| Assignment |
Transcribe the records below line by line, exactly as they read.

* * * * * * *

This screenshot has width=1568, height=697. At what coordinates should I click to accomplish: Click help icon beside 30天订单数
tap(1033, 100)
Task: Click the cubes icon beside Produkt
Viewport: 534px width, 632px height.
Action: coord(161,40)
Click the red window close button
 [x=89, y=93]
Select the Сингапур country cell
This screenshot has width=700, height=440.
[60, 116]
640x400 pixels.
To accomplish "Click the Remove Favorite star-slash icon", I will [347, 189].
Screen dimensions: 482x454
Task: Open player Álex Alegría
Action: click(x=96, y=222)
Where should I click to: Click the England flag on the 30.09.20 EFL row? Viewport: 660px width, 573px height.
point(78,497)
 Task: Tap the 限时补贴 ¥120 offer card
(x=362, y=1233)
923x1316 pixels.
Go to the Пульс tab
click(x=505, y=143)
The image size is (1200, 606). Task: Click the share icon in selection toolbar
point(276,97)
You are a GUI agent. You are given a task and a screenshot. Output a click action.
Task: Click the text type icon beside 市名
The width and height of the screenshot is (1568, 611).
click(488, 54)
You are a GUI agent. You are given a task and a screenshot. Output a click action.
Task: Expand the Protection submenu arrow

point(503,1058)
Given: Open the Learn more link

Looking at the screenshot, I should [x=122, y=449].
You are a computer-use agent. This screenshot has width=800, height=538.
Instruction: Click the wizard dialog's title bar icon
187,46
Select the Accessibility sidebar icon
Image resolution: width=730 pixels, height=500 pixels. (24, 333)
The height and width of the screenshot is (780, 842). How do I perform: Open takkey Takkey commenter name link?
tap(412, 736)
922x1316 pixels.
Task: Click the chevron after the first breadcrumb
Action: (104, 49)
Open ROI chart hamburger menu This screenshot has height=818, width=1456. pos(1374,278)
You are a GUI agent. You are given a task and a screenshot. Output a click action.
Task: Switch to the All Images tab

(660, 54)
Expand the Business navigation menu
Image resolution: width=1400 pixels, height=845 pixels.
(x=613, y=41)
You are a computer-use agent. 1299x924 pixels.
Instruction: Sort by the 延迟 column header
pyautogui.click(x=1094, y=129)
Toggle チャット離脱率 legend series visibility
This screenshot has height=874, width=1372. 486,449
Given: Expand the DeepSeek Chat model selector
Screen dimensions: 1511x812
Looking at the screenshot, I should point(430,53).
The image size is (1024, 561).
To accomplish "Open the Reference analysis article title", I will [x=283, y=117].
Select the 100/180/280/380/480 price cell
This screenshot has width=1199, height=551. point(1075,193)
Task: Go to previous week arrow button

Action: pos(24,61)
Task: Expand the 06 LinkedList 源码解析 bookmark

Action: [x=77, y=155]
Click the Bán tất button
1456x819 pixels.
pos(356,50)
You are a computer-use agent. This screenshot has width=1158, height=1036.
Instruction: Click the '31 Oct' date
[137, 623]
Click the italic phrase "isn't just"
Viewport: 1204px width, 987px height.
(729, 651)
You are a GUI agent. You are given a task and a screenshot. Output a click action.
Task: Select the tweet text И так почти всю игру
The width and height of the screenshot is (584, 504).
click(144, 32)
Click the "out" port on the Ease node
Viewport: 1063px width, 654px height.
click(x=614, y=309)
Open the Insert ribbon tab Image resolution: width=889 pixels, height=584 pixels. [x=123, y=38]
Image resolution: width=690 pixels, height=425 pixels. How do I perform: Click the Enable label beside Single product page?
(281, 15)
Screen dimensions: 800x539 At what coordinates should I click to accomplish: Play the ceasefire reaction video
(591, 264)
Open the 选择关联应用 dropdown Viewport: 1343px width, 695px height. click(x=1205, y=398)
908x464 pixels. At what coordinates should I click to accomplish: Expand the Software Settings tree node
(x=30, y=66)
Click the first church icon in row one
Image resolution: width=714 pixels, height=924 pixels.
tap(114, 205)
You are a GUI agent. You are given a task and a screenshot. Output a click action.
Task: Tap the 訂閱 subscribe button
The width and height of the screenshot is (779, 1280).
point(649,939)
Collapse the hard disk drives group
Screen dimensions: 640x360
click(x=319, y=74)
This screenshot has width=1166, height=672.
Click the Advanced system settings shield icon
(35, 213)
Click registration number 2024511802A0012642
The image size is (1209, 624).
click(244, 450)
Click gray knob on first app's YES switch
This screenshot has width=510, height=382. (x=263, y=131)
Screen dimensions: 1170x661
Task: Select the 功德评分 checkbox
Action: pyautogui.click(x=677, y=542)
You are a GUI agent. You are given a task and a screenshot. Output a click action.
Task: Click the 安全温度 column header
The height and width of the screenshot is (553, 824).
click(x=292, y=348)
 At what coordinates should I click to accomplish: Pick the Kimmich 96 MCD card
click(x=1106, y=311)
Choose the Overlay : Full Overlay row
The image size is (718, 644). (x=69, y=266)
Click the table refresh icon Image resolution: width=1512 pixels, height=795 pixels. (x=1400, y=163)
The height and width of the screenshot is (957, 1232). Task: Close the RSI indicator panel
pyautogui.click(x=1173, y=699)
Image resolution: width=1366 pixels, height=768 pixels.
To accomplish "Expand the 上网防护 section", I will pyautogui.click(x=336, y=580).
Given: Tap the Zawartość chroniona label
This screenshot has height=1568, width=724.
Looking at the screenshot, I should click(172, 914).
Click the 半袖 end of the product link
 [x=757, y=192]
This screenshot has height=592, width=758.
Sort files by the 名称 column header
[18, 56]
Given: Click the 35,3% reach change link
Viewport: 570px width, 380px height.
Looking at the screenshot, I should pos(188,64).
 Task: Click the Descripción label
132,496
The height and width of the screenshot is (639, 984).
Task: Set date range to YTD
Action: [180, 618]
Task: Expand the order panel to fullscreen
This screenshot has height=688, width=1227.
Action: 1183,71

* * * * * * *

| Task result |
This screenshot has width=1568, height=697. At what coordinates should I click to accomplish: Click help icon beside 30天订单数
tap(1033, 100)
Task: Click the cubes icon beside Produkt
Viewport: 534px width, 632px height.
Action: coord(161,40)
Click the red window close button
 [x=89, y=93]
Select the Сингапур country cell
This screenshot has width=700, height=440.
[60, 116]
640x400 pixels.
To accomplish "Click the Remove Favorite star-slash icon", I will [347, 189].
Screen dimensions: 482x454
Task: Open player Álex Alegría
Action: click(x=96, y=222)
Where should I click to: Click the England flag on the 30.09.20 EFL row? Viewport: 660px width, 573px height.
point(78,497)
 Task: Tap the 限时补贴 ¥120 offer card
(x=362, y=1233)
923x1316 pixels.
Go to the Пульс tab
click(x=505, y=143)
The image size is (1200, 606). Task: Click the share icon in selection toolbar
point(276,97)
You are a GUI agent. You are given a task and a screenshot. Output a click action.
Task: Click the text type icon beside 市名
The width and height of the screenshot is (1568, 611).
click(488, 54)
You are a GUI agent. You are given a task and a screenshot. Output a click action.
Task: Expand the Protection submenu arrow

point(503,1058)
Given: Open the Learn more link

Looking at the screenshot, I should [x=122, y=449].
You are a computer-use agent. This screenshot has width=800, height=538.
Instruction: Click the wizard dialog's title bar icon
187,46
Select the Accessibility sidebar icon
Image resolution: width=730 pixels, height=500 pixels. (24, 333)
The height and width of the screenshot is (780, 842). How do I perform: Open takkey Takkey commenter name link?
tap(412, 736)
922x1316 pixels.
Task: Click the chevron after the first breadcrumb
Action: (104, 49)
Open ROI chart hamburger menu This screenshot has height=818, width=1456. pos(1374,278)
You are a GUI agent. You are given a task and a screenshot. Output a click action.
Task: Switch to the All Images tab

(660, 54)
Expand the Business navigation menu
Image resolution: width=1400 pixels, height=845 pixels.
(x=613, y=41)
You are a computer-use agent. 1299x924 pixels.
Instruction: Sort by the 延迟 column header
pyautogui.click(x=1094, y=129)
Toggle チャット離脱率 legend series visibility
This screenshot has height=874, width=1372. 486,449
Given: Expand the DeepSeek Chat model selector
Screen dimensions: 1511x812
Looking at the screenshot, I should point(430,53).
The image size is (1024, 561).
To accomplish "Open the Reference analysis article title", I will [x=283, y=117].
Select the 100/180/280/380/480 price cell
This screenshot has width=1199, height=551. point(1075,193)
Task: Go to previous week arrow button

Action: pos(24,61)
Task: Expand the 06 LinkedList 源码解析 bookmark

Action: [x=77, y=155]
Click the Bán tất button
1456x819 pixels.
pos(356,50)
You are a computer-use agent. This screenshot has width=1158, height=1036.
Instruction: Click the '31 Oct' date
[137, 623]
Click the italic phrase "isn't just"
Viewport: 1204px width, 987px height.
(729, 651)
You are a GUI agent. You are given a task and a screenshot. Output a click action.
Task: Select the tweet text И так почти всю игру
The width and height of the screenshot is (584, 504).
click(144, 32)
Click the "out" port on the Ease node
Viewport: 1063px width, 654px height.
click(x=614, y=309)
Open the Insert ribbon tab Image resolution: width=889 pixels, height=584 pixels. [x=123, y=38]
Image resolution: width=690 pixels, height=425 pixels. How do I perform: Click the Enable label beside Single product page?
(281, 15)
Screen dimensions: 800x539 At what coordinates should I click to accomplish: Play the ceasefire reaction video
(591, 264)
Open the 选择关联应用 dropdown Viewport: 1343px width, 695px height. click(x=1205, y=398)
908x464 pixels. At what coordinates should I click to accomplish: Expand the Software Settings tree node
(x=30, y=66)
Click the first church icon in row one
Image resolution: width=714 pixels, height=924 pixels.
tap(114, 205)
You are a GUI agent. You are given a task and a screenshot. Output a click action.
Task: Tap the 訂閱 subscribe button
The width and height of the screenshot is (779, 1280).
point(649,939)
Collapse the hard disk drives group
Screen dimensions: 640x360
click(x=319, y=74)
This screenshot has width=1166, height=672.
Click the Advanced system settings shield icon
(35, 213)
Click registration number 2024511802A0012642
The image size is (1209, 624).
click(244, 450)
Click gray knob on first app's YES switch
This screenshot has width=510, height=382. (x=263, y=131)
Screen dimensions: 1170x661
Task: Select the 功德评分 checkbox
Action: pyautogui.click(x=677, y=542)
You are a GUI agent. You are given a task and a screenshot. Output a click action.
Task: Click the 安全温度 column header
The height and width of the screenshot is (553, 824).
click(x=292, y=348)
 At what coordinates should I click to accomplish: Pick the Kimmich 96 MCD card
click(x=1106, y=311)
Choose the Overlay : Full Overlay row
The image size is (718, 644). (x=69, y=266)
Click the table refresh icon Image resolution: width=1512 pixels, height=795 pixels. (x=1400, y=163)
The height and width of the screenshot is (957, 1232). Task: Close the RSI indicator panel
pyautogui.click(x=1173, y=699)
Image resolution: width=1366 pixels, height=768 pixels.
To accomplish "Expand the 上网防护 section", I will pyautogui.click(x=336, y=580).
Given: Tap the Zawartość chroniona label
This screenshot has height=1568, width=724.
Looking at the screenshot, I should click(172, 914).
Click the 半袖 end of the product link
 [x=757, y=192]
This screenshot has height=592, width=758.
Sort files by the 名称 column header
[18, 56]
Given: Click the 35,3% reach change link
Viewport: 570px width, 380px height.
Looking at the screenshot, I should pos(188,64).
 Task: Click the Descripción label
132,496
The height and width of the screenshot is (639, 984).
Task: Set date range to YTD
Action: [180, 618]
Task: Expand the order panel to fullscreen
This screenshot has height=688, width=1227.
Action: 1183,71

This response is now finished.